The Adventist Youth Movement in Kenya
By Samuel Makori
Samuel Makori is a retired pastor who worked closely with the Adventist Youth Movement in Kenya.
First Published: January 13, 2022
The Adventist Youth Organization (AYO) started in the Kisiiland of Western Kenya in the late 1960s. It made a huge impact on the Adventist church in Kenya. AYO started in the late 1960s and continued until 2001.1 Its impact is seen in the areas of preaching, church leadership, church planting, and providing the pastoral ministry with personnel.
The Adventist Church spread to Kisiiland in 1912 from Gendia, by Jacob Olwa under the supervision of the white missionaries Ira Evanson, Lenard Lane, and Eric Beavon.2 Church leadership did not give priority to young people. Interviews from those who founded or offered leadership in the AYO movement—Thomas Onchaga (retired pastor), Johua Oindi (retired pastor), Shadrack Nyamwaro (retired teacher),3 and James Obwogi (retired teacher)—show that youth activities were limited to the Missionary Volunteer honors and singing during Sabbath School. The young people did not take church seriously. If a young person attended high school, he/she left the church and frequently developed an attitude that Adventism was only for the illiterate.4
The mainstream youth department, the Missionary Volunteer program, started in 1912 to take care of the young people in the Adventist Church.5 It did not provide the requisite environment for establishing the Kisii youth in the faith and creating interest in church life and mission. The AYO was started to fill this gap and to create an atmosphere in which the youth would commit themselves completely to a spiritual life.

● Challenge 1:
In the listing, rewrite the lines from the one containing "Given: Select the α11 第二代 AI 4K 影音處理晶片 text" through the one containing "I will pos(814,17).", both included, replacing "info icon" with "settings icon" and changing nothing else.

● Provided data:
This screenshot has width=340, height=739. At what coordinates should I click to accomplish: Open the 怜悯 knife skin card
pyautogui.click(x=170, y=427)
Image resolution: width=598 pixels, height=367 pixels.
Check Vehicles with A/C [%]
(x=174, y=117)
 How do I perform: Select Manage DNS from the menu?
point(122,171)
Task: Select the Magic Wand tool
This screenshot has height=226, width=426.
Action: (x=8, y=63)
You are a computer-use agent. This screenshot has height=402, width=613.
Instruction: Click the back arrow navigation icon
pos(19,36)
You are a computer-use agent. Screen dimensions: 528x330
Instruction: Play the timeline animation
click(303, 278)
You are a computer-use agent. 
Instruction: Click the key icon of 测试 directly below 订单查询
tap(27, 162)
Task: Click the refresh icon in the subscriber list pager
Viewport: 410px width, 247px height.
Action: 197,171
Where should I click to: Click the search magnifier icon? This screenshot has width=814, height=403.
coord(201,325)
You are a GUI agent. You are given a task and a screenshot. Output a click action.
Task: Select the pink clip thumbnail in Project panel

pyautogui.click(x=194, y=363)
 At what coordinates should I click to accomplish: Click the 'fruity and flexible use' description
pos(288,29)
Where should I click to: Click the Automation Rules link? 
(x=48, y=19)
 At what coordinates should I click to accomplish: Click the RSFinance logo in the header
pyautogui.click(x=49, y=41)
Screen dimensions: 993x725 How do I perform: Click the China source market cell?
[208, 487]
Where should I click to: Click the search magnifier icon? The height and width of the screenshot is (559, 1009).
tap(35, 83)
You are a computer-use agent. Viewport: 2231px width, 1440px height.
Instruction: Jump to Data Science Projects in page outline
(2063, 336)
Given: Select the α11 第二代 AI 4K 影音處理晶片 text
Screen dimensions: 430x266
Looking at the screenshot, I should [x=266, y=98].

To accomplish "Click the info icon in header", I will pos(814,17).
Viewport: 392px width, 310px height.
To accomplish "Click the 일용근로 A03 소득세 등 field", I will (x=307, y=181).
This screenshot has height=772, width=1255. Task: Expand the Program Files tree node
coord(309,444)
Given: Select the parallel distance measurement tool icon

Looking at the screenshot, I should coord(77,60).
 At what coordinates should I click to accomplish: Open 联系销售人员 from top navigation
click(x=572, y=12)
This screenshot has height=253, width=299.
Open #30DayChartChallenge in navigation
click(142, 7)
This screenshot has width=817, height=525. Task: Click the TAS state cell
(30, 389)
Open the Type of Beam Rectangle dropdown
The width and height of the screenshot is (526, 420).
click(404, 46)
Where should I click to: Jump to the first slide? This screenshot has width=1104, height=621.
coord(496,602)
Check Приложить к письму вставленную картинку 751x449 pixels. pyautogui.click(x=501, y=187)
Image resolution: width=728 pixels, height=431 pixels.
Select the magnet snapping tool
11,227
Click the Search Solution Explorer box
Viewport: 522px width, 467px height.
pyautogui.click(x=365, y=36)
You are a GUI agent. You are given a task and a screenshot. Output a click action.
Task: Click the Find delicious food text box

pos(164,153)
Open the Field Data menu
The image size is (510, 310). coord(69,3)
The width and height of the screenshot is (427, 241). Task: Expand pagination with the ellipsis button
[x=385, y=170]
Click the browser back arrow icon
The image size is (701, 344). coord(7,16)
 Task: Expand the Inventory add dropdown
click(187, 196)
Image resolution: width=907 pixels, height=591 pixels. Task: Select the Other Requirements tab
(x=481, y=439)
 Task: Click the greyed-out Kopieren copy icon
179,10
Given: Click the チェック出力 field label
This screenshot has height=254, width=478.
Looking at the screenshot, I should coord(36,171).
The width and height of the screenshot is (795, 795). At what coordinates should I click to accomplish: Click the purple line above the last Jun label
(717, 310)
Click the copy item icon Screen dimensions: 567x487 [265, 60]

● Challenge 2:
According to the history of the Adventist Youth Movement in Kenya, who brought the Adventist Church to Kisiiland in 1912, and from where?

● Reply 1:
Given: Select the α11 第二代 AI 4K 影音處理晶片 text
Screen dimensions: 430x266
Looking at the screenshot, I should [x=266, y=98].

To accomplish "Click the settings icon in header", I will pos(814,17).

● Reply 2:
Jacob Olwa brought it from Gendia.